:: Data listing ::
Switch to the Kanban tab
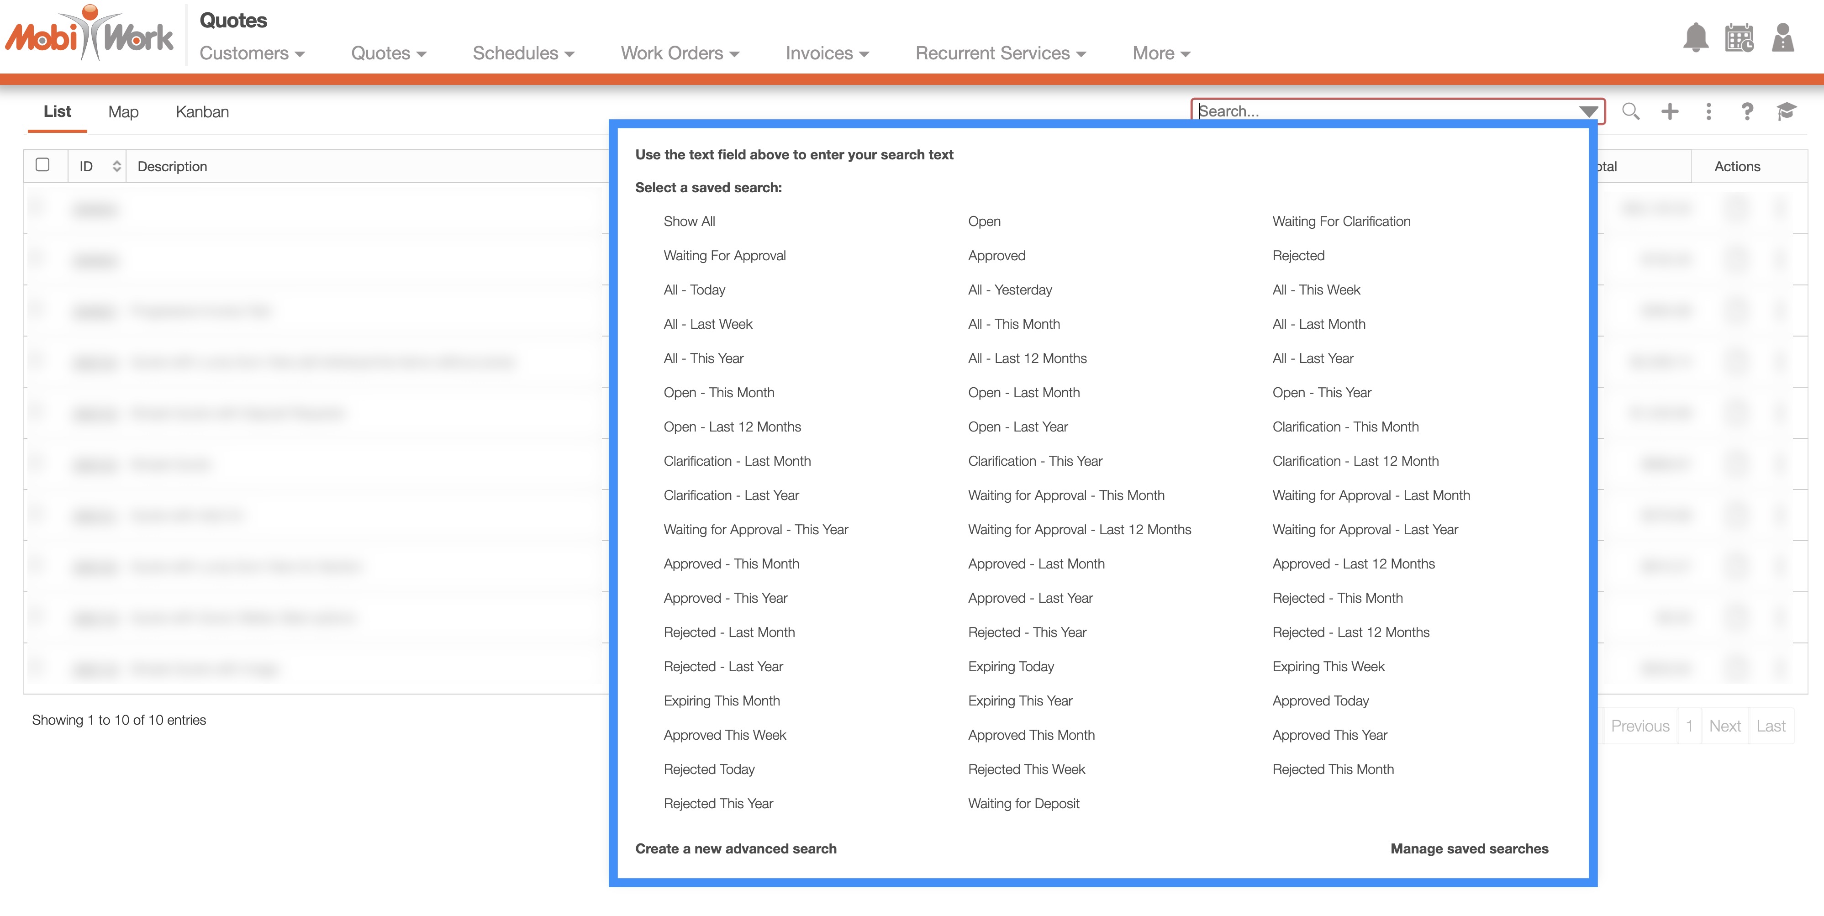Image resolution: width=1824 pixels, height=916 pixels. coord(202,112)
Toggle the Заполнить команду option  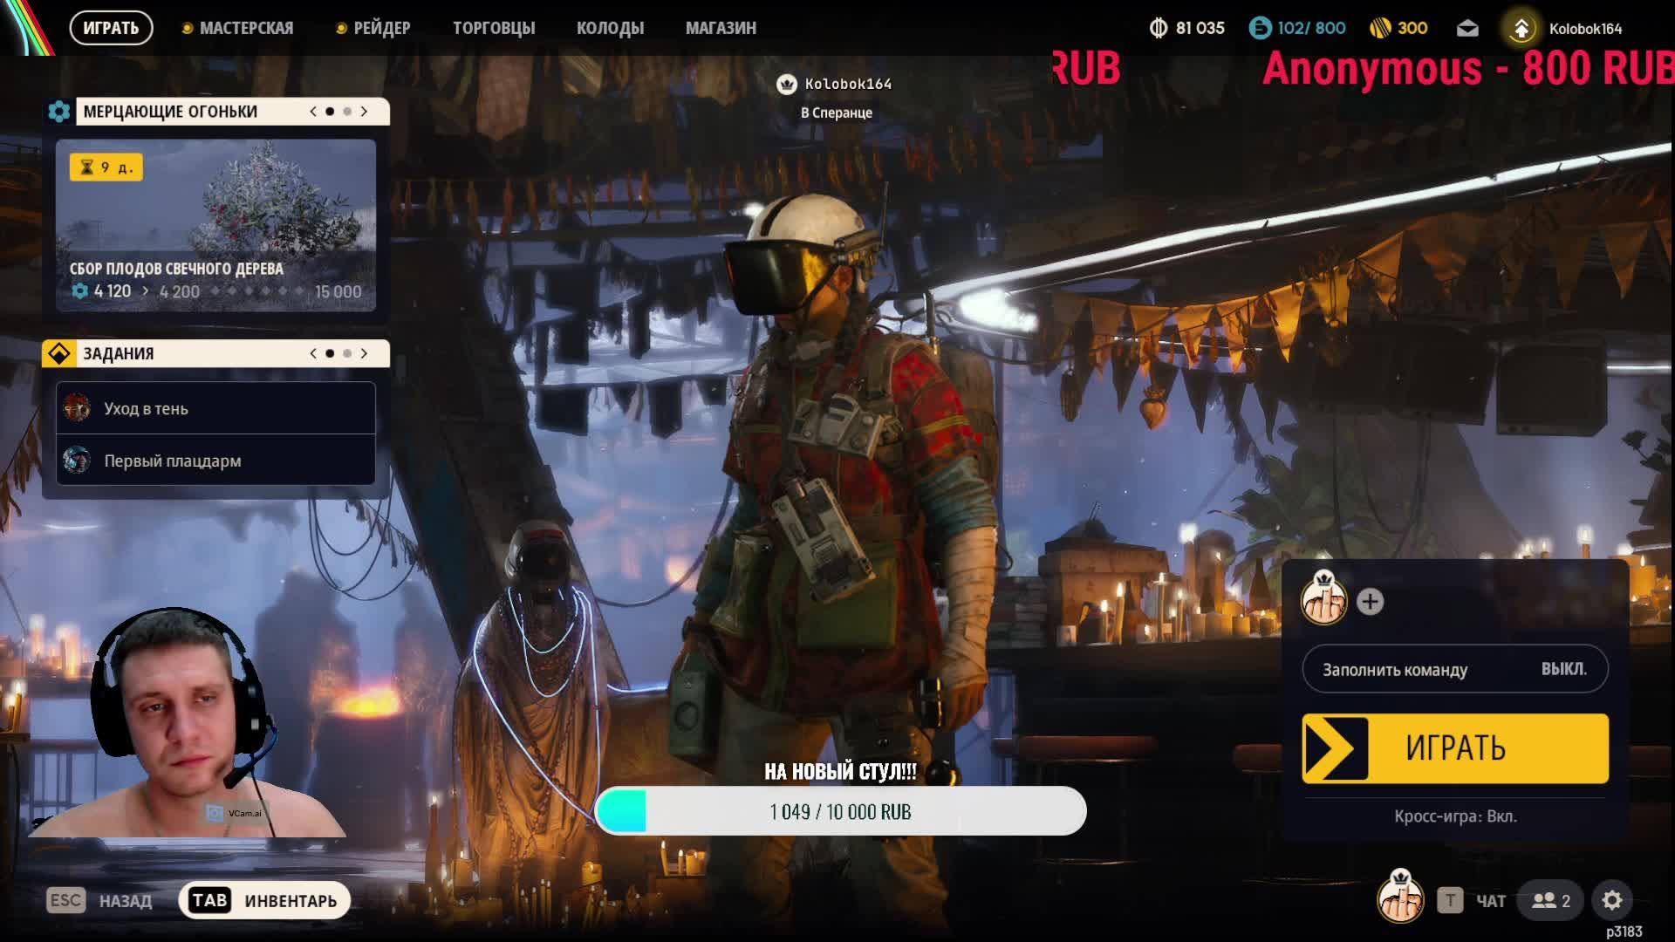(x=1454, y=669)
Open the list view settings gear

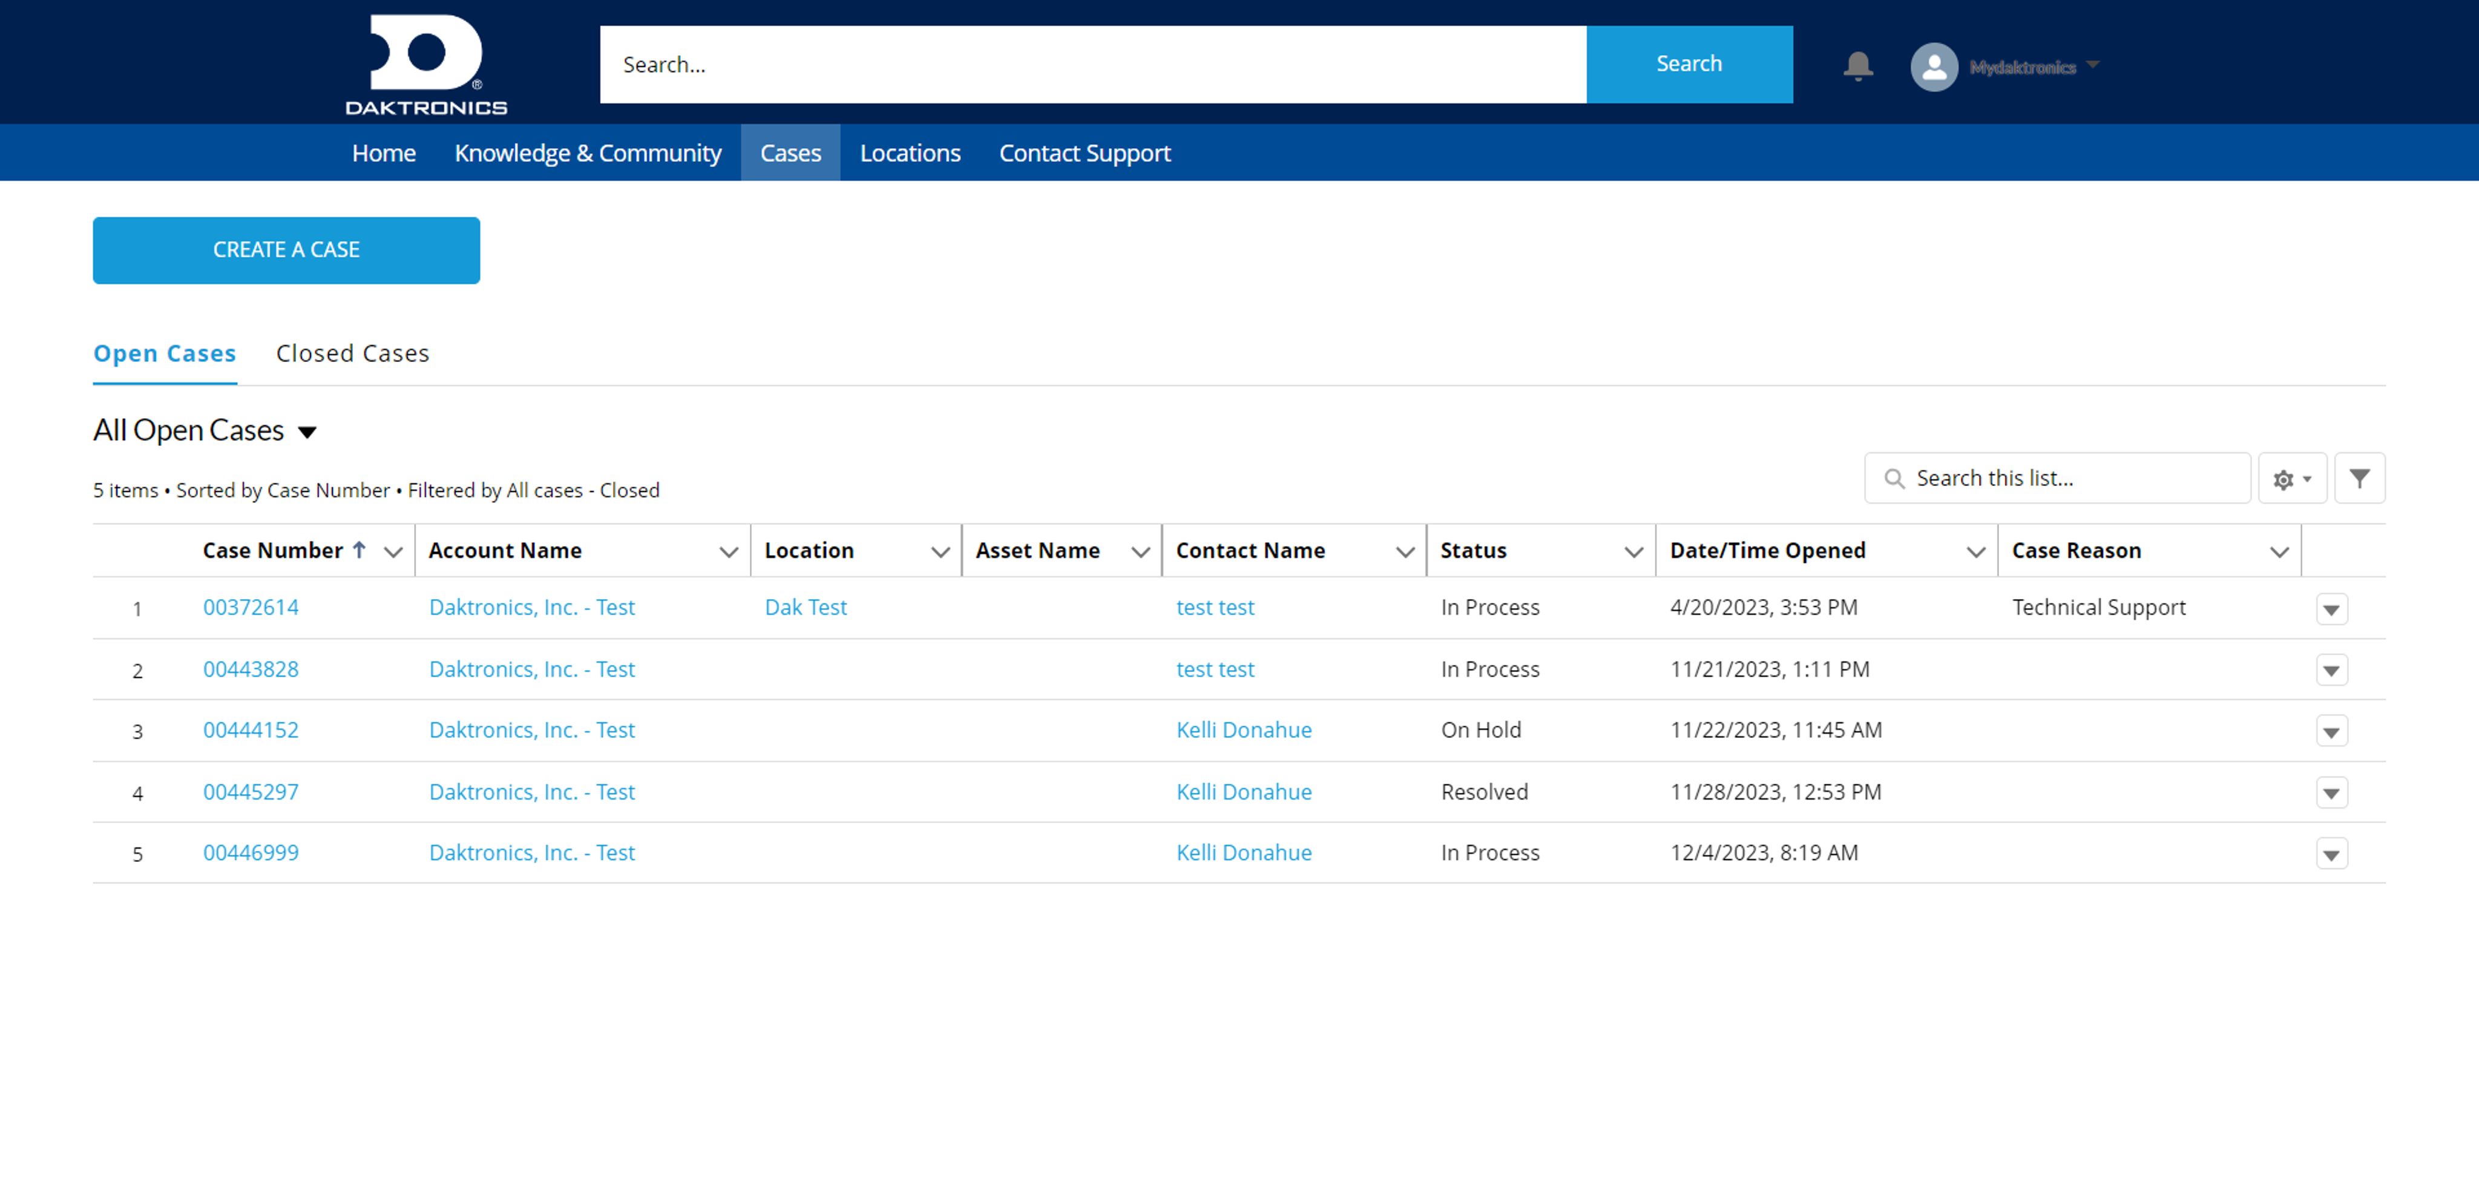pos(2291,477)
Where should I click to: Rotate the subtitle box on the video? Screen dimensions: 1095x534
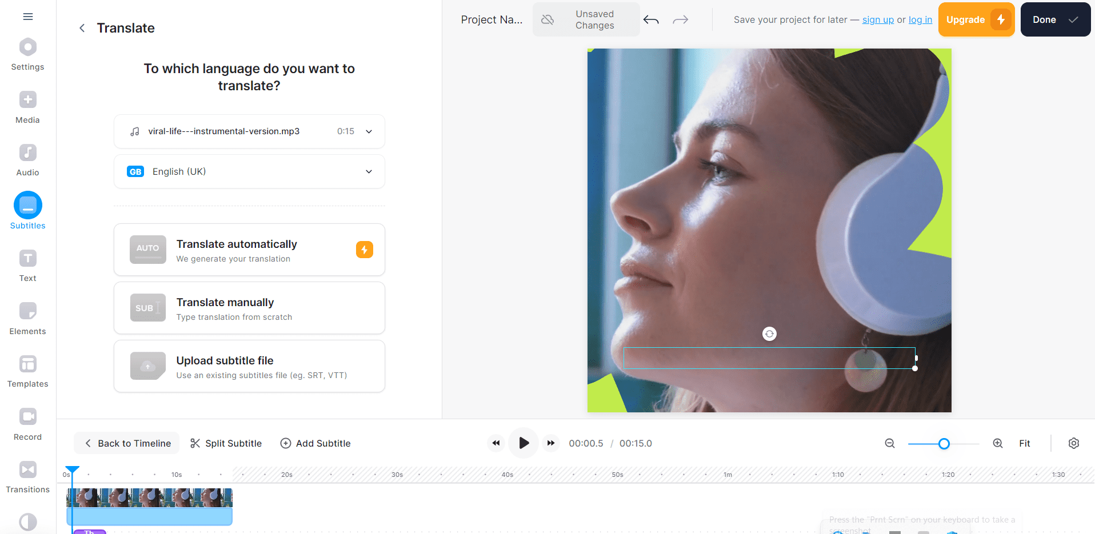click(769, 333)
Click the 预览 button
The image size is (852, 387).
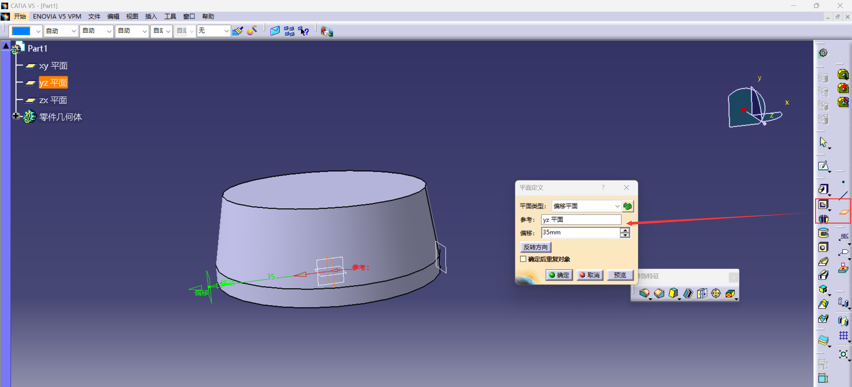(620, 275)
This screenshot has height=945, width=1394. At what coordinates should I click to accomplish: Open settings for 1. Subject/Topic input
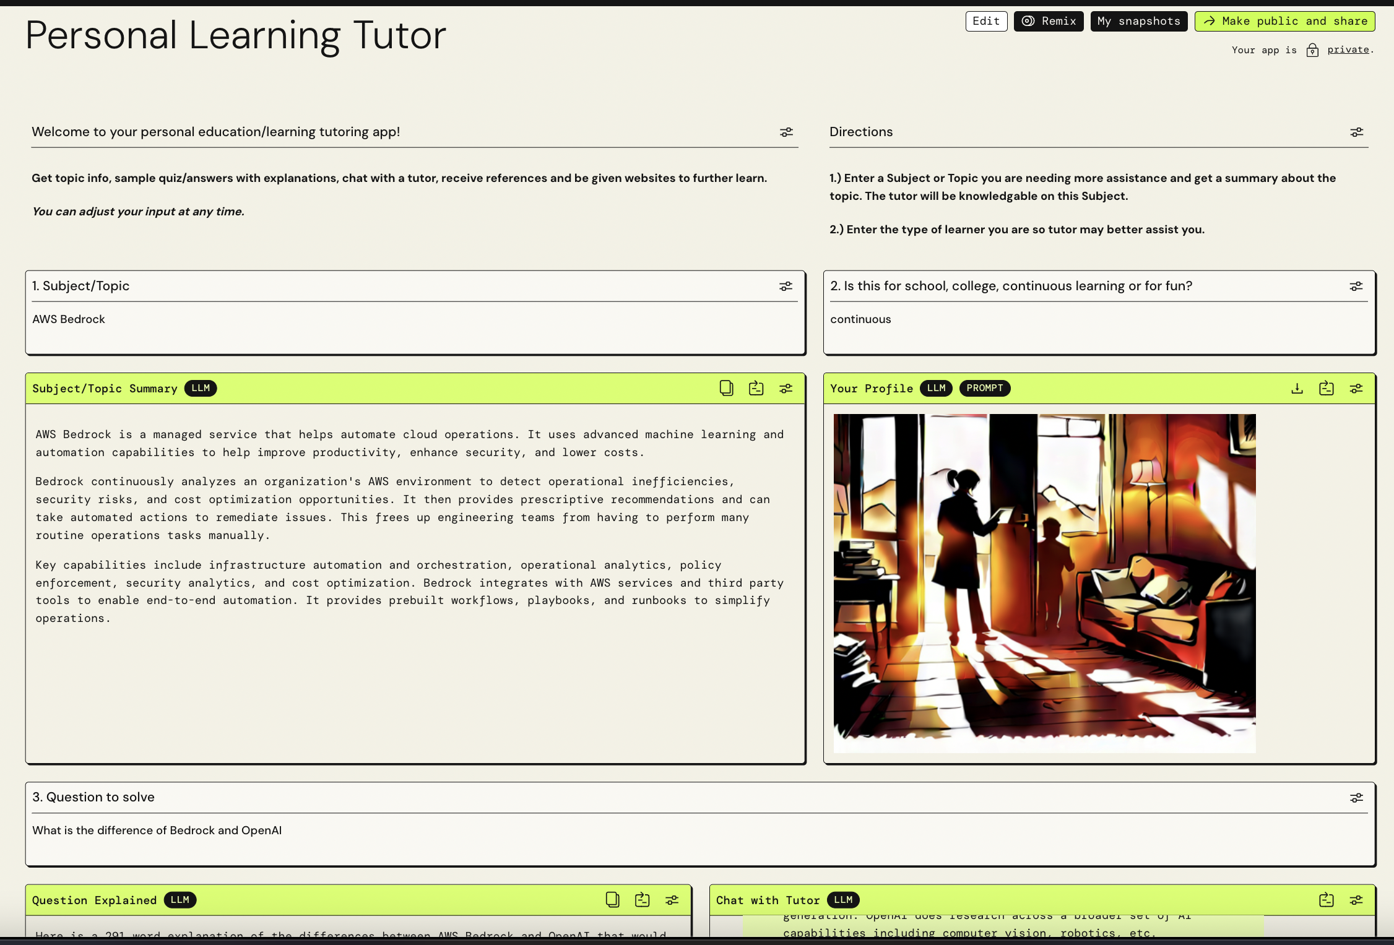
:::
Your assignment: Your task is to write out, exactly and without pictures, only the lines from the one holding "Click the 预览 button" to the last line of the data.

Expected answer:
Click the 预览 button
The image size is (852, 387).
(620, 275)
This screenshot has height=945, width=1394. At what coordinates should I click to accomplish: Open settings for 1. Subject/Topic input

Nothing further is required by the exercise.